I learned a number of things from this process. First I learned that standards evolve. “Duh!”

Second, my understanding of open source software and its benefits was re-enforced. I would not have been able to do nearly as much if it weren’t for open source software.

Third, the process provided me with a means to reflect on the processes of librarianship. My particular processes for syndicating content needed to evolve in order to remain relevant. I had to go back and modify a number of my programs in order for everything to work correctly and validate. The library profession seemingly hates to do this. We have a mindset of “Mark it and park it.” We have a mindset of “I only want to touch book or record once.” In the current environment, this is not healthy. Change is more the norm than not. The profession needs to embrace change, but then again, all institutions, almost by definition, abhor change. What’s a person to do?
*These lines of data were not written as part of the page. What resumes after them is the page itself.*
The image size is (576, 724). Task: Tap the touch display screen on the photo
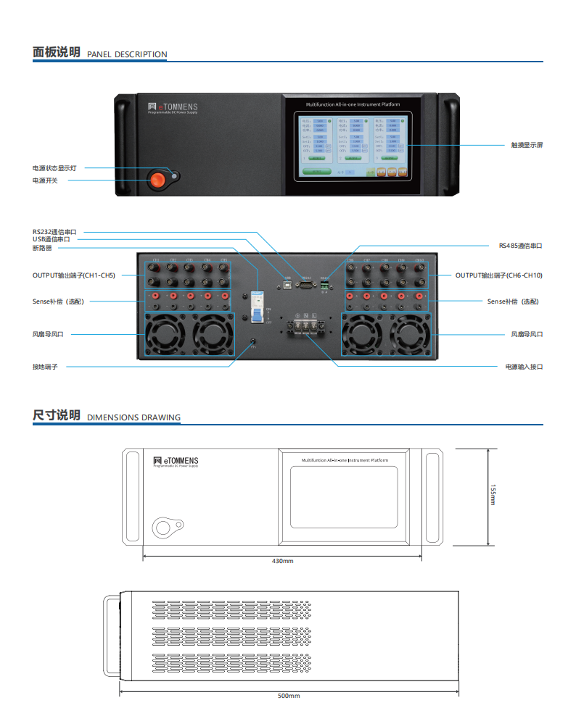352,145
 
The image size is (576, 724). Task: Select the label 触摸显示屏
527,145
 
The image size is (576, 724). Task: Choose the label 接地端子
45,367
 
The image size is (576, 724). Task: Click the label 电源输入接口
524,367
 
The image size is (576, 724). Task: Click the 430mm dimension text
282,561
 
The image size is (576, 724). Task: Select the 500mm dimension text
289,696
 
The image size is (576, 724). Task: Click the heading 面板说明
57,52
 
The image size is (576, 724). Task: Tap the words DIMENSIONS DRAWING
133,417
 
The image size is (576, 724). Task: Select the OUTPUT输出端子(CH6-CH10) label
498,275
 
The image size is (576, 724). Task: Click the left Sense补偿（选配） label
59,301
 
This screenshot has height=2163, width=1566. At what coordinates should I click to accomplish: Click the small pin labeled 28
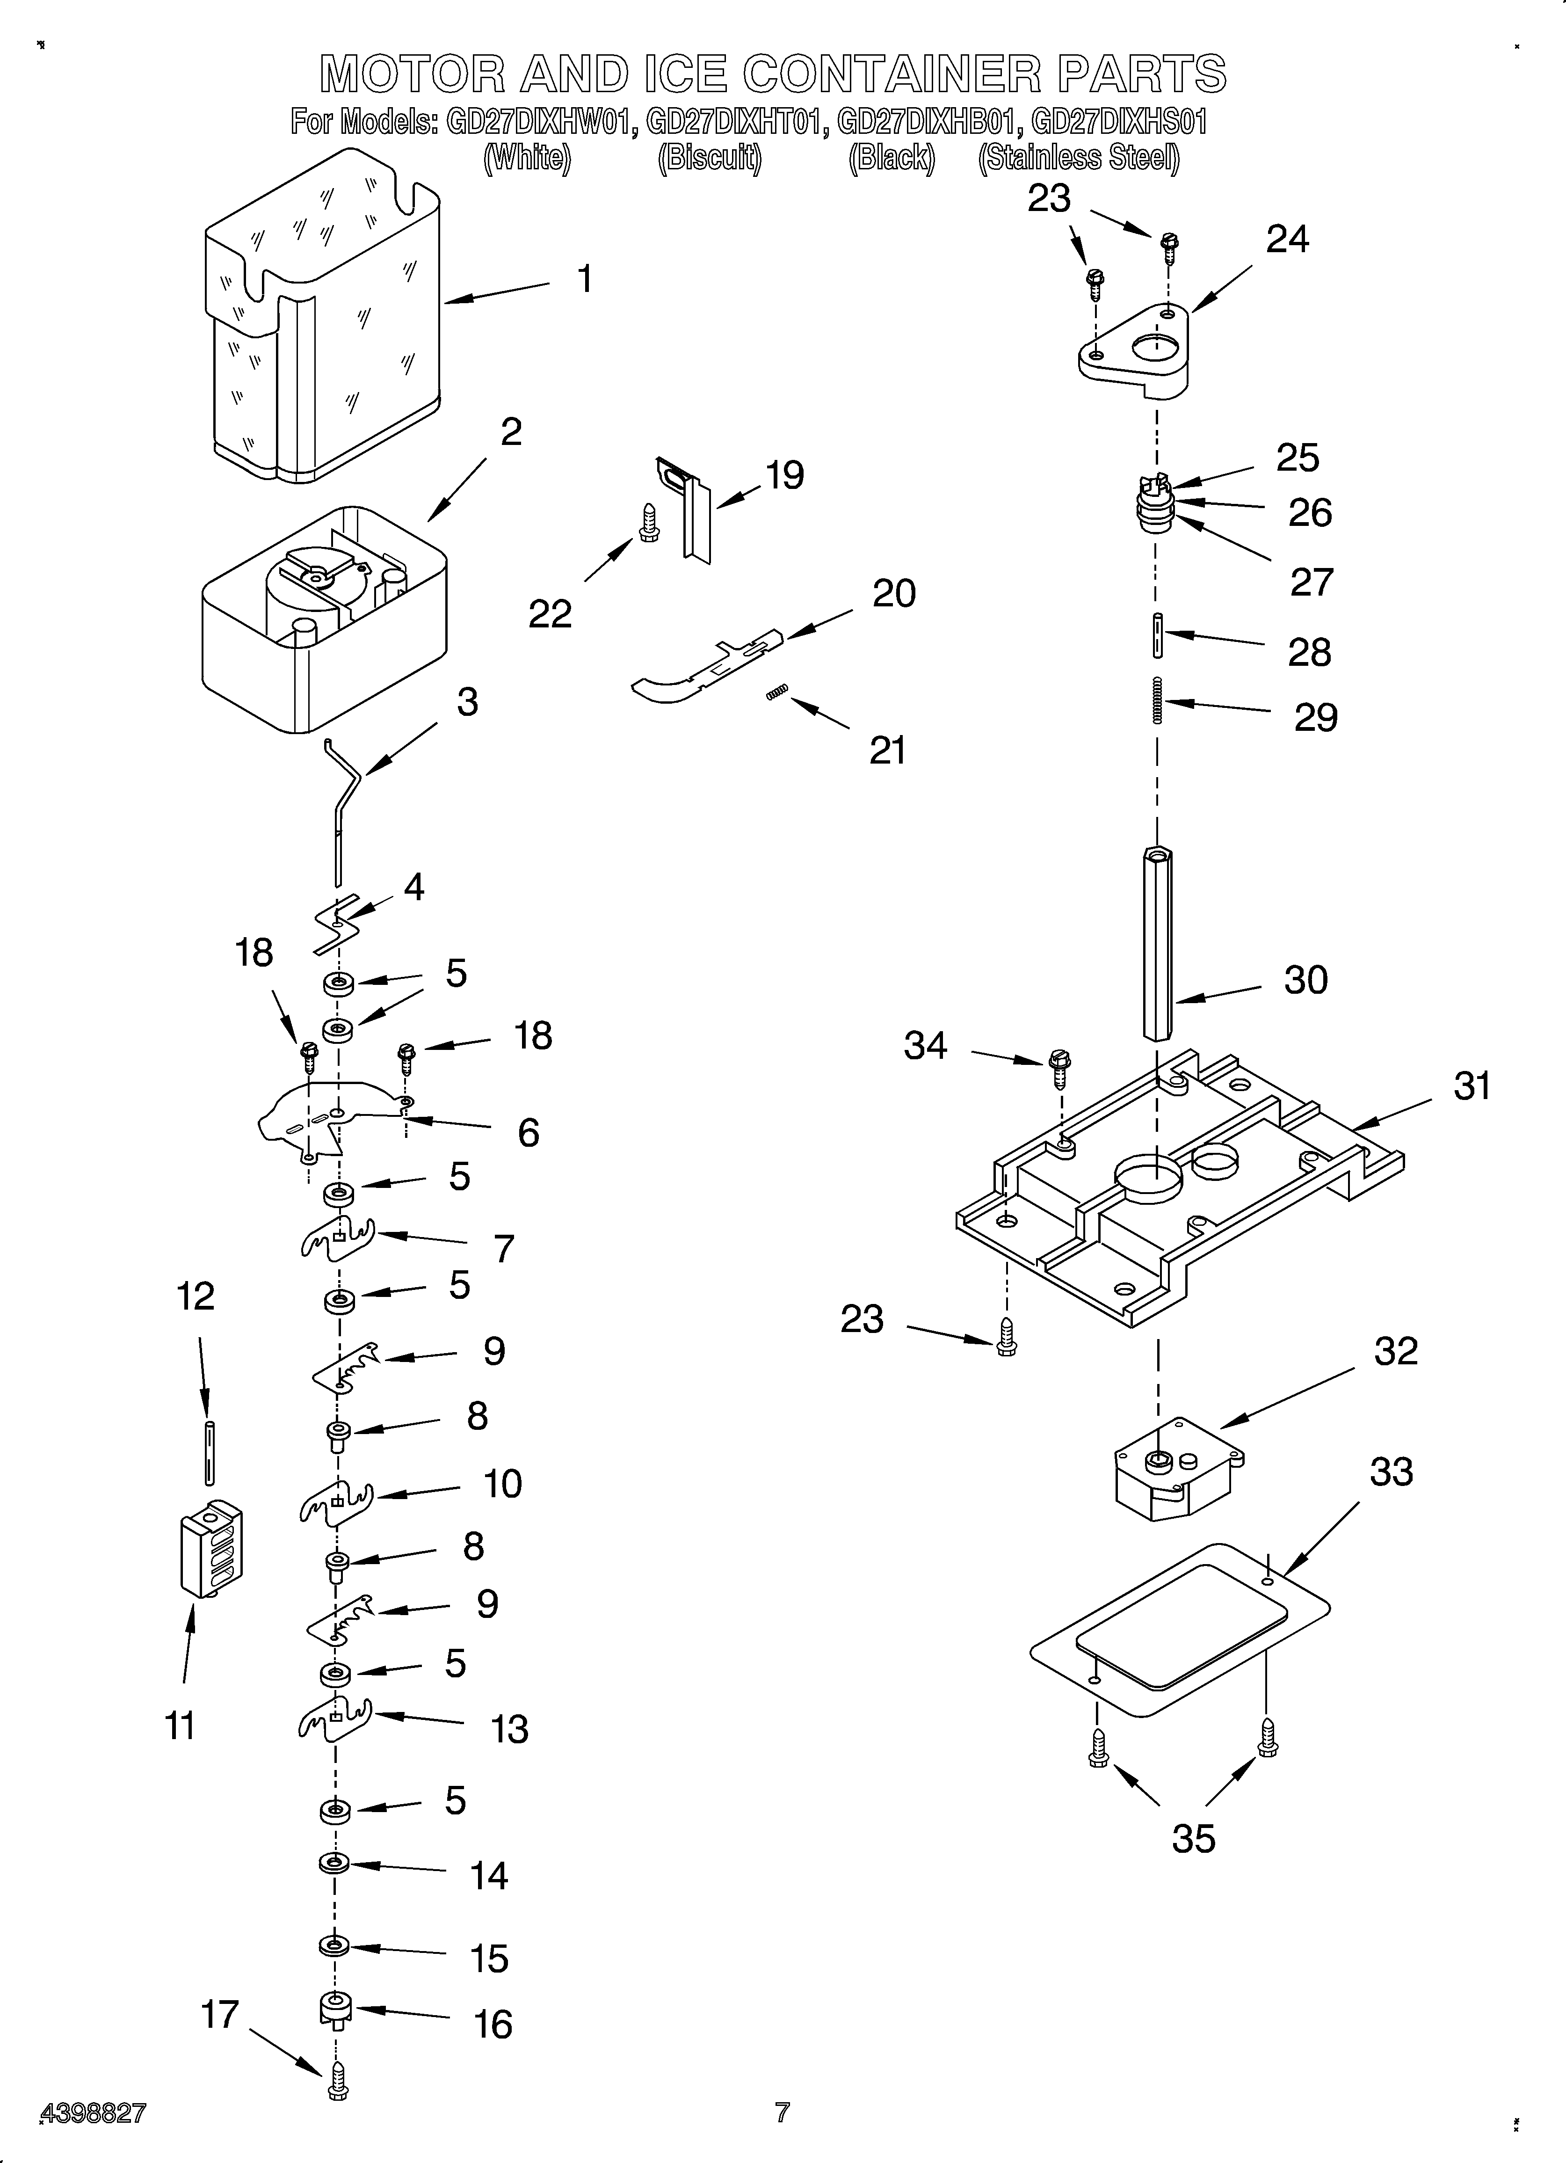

Forth, the process enabled me to come up with a new quip. The written word read transcends both space and time. Fun!?

Finally, here’s an idea for the progressive librarians in the crowd. Use the Planet software to aggregate RSS fitting your library’s collection development policy. Programatically loop through the resulting links to copy/mirror the remote content locally. Curate the resulting collection. Index it. Integrate the subcollection and index into your wider collection of books, jourals, etc. Repeat.